• [Exercise prompt]: What lines of the data below hold the string "That"? Copy each one.

• [Supplied data]:
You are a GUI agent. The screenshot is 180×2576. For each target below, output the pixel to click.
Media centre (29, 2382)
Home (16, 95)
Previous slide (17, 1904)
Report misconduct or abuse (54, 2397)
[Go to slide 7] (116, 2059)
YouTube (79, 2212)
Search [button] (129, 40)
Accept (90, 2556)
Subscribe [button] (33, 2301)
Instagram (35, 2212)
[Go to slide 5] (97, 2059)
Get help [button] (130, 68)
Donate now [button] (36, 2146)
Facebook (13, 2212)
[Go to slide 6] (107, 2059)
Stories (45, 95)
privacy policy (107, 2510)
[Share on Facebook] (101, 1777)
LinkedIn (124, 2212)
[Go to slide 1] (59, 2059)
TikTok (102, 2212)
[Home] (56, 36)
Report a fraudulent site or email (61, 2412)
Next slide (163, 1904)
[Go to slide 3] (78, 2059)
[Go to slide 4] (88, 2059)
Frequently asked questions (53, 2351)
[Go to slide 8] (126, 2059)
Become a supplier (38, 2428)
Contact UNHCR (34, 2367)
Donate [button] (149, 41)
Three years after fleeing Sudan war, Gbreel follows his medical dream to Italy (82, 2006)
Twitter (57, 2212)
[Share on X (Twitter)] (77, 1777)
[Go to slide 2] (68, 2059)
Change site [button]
==
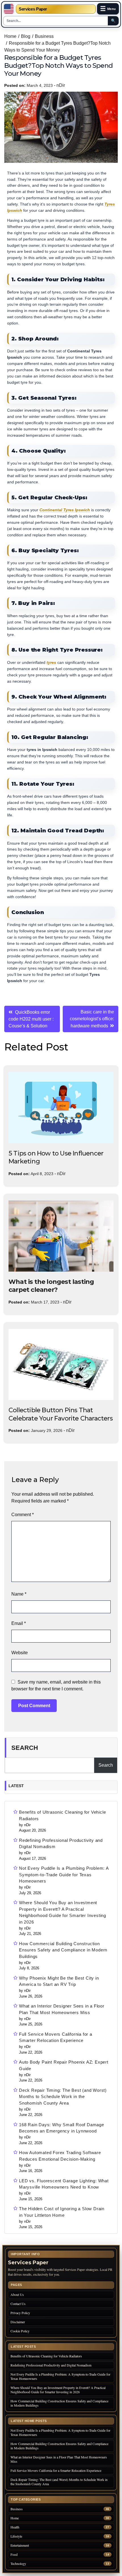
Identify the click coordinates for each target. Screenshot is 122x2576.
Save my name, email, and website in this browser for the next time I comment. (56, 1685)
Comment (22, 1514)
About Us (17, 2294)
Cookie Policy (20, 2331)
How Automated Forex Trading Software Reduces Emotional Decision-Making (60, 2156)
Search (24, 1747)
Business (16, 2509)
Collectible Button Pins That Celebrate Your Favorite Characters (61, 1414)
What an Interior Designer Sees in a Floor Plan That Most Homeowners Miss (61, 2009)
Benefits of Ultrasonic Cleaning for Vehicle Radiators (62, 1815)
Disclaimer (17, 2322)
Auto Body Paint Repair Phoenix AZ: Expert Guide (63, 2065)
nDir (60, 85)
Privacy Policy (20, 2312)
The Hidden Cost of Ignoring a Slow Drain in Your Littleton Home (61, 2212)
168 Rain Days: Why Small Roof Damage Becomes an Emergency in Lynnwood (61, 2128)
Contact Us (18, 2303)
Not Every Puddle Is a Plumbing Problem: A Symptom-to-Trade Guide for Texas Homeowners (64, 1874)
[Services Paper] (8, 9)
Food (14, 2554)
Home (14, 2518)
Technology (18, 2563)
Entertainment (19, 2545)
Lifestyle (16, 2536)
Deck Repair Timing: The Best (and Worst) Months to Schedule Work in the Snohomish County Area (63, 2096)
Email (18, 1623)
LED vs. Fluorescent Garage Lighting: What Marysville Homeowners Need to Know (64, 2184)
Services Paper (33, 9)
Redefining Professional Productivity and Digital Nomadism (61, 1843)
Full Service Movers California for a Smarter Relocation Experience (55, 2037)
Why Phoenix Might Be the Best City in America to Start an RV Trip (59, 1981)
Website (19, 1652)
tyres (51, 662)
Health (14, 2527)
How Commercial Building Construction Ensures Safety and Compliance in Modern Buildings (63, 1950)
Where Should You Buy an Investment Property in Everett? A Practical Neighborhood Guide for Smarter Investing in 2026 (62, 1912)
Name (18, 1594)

• [Answer to this problem]:
Collectible Button Pins That Celebrate Your Favorite Characters (61, 1414)
What an Interior Designer Sees in a Floor Plan That Most Homeowners Miss (61, 2009)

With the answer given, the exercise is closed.